Hi Ian

I've looked briefly at implementing gunzip in Mosflm  in the past, but never 
really pursued it. It could probably be done when I have some free time, but 
who knows when that will be? gzip'ing one of my standard test sets gives around 
a 40-50% reduction in size, bzip2 ~60-70%. The speed of doing the compression 
is important too, and is considerably slower than uncompressing (since  with 
uncompressing you know where you are going and have the instructions, whereas 
with compressing you have to find it all out as you proceed).

There are several ways of writing compressed images that (I believe) all the 
major processing packages have implemented - for example, Jan Pieter Abrahams 
has one which has been used for Mar images for a long time, and CBF has more 
than one. There are very good reasons for all detectors to write their images 
using CBFs with some kind of compression (I think that all new MX detectors at 
Diamond, for example, are required to be able to). 

Pilatus images are written using a fast compressor and read (in Mosflm and XDS, 
anyway - I have no idea about d*Trek or HKL, but imagine they would do the job 
every bit as well) using a fast decompressor - so this goes some way towards 
dealing with that particular problem - the image files aren't as big as you'd 
expect from their physical size and 20-bit dynamic range (from the 6M they're 
roughly 6MB, rather than 6MB * 2.5). So that seems about as good as you'd get 
from bzip2 anyway.

I'd be somewhat surprised to see a non-lossy fast algorithm that could give you 
10-fold compression with normal MX type images - the "empty" space between 
Bragg maxima is full of detail ("noise", "diffuse scatter"). If you had a truly 
flat background you could get much better compression, of course. 

On 6 May 2010, at 11:24, Ian Tickle wrote:

> All -
> 
> No doubt this topic has come up before on the BB: I'd like to ask
> about the current capabilities of the various integration programs (in
> practice we use only MOSFLM & XDS) for reading compressed diffraction
> images from synchrotrons.  AFAICS XDS has limited support for reading
> compressed images (TIFF format from the MARCCD detector and CCP4
> compressed format from the Oxford Diffraction CCD); MOSFLM doesn't
> seem to support reading compressed images at all (I'm sure Harry will
> correct me if I'm wrong about this!).  I'm really thinking about
> gzipped files here: bzip2 no doubt gives marginally smaller files but
> is very slow.  Currently we bring back uncompressed images but it
> seems to me that this is not the most efficient way of doing things -
> or is it just that my expectation that it's more efficient to read
> compressed images and uncompress in memory not realised in practice?

Information shown:
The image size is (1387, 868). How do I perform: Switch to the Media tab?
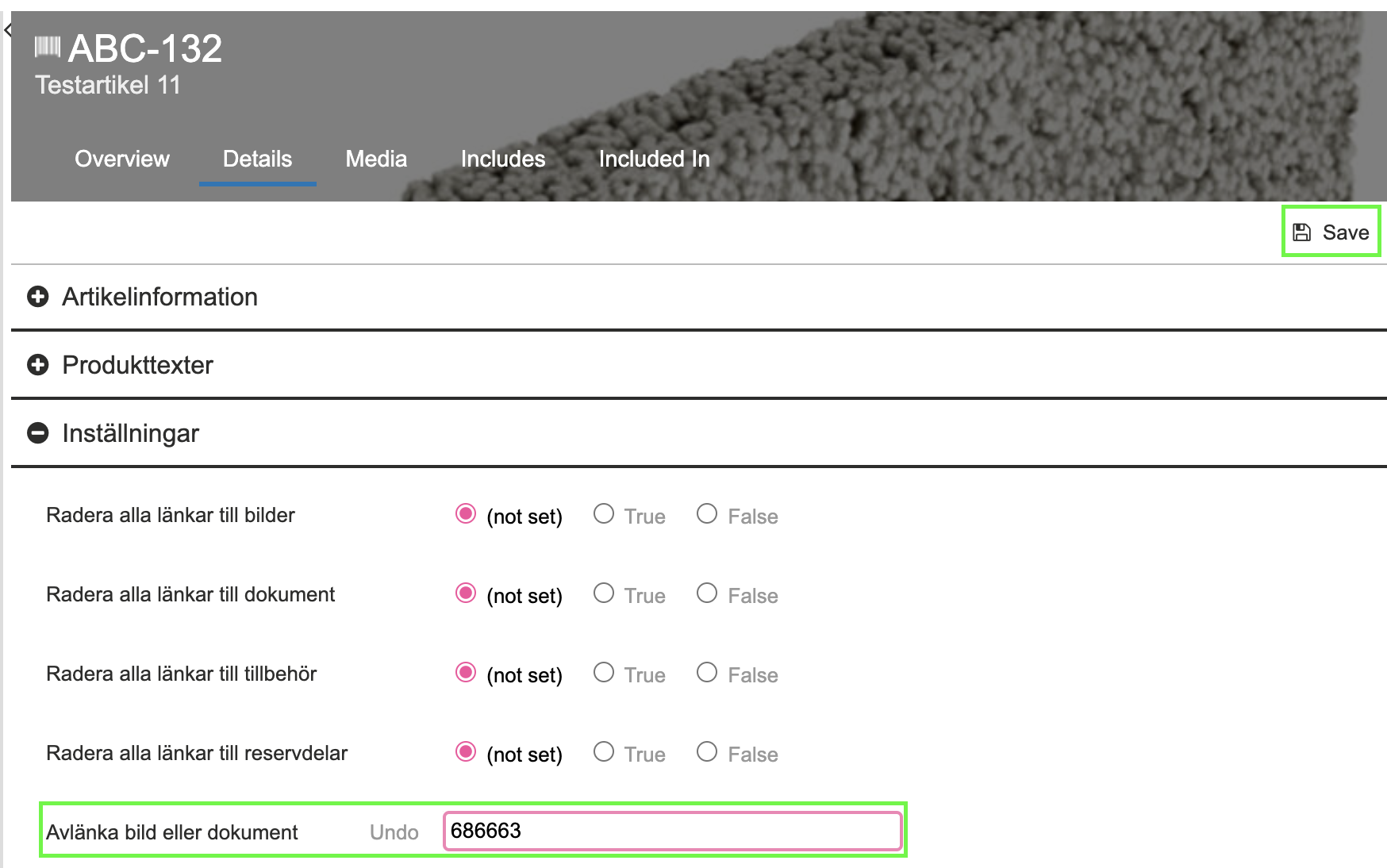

Work to complete:
a) Repeat the part of the email about compressed diffraction images starting at "Pilatus images are" and ending at "compression, of course.".
b) In the email about compressed diffraction images, what size reduction does gzip give on one of the writer's standard test sets?
c) Using the email about compressed diffraction images, decide whether each statement agrees with it. Answer yes or no for each, and quote the words that decide it.
(i) Compressing images is faster than uncompressing them.
(ii) Ian Tickle's group currently brings back uncompressed images.
(iii) Jan Pieter Abrahams has a compression method that has been used for Mar images.

Answers by task:
a)
Pilatus images are written using a fast compressor and read (in Mosflm and XDS, 
anyway - I have no idea about d*Trek or HKL, but imagine they would do the job 
every bit as well) using a fast decompressor - so this goes some way towards 
dealing with that particular problem - the image files aren't as big as you'd 
expect from their physical size and 20-bit dynamic range (from the 6M they're 
roughly 6MB, rather than 6MB * 2.5). So that seems about as good as you'd get 
from bzip2 anyway.

I'd be somewhat surprised to see a non-lossy fast algorithm that could give you 
10-fold compression with normal MX type images - the "empty" space between 
Bragg maxima is full of detail ("noise", "diffuse scatter"). If you had a truly 
flat background you could get much better compression, of course.

b) Around a 40-50% reduction in size.

c)
(i) No: "is considerably slower than uncompressing"
(ii) Yes: "Currently we bring back uncompressed images"
(iii) Yes: "Jan Pieter Abrahams has one which has been used for Mar images for a long time"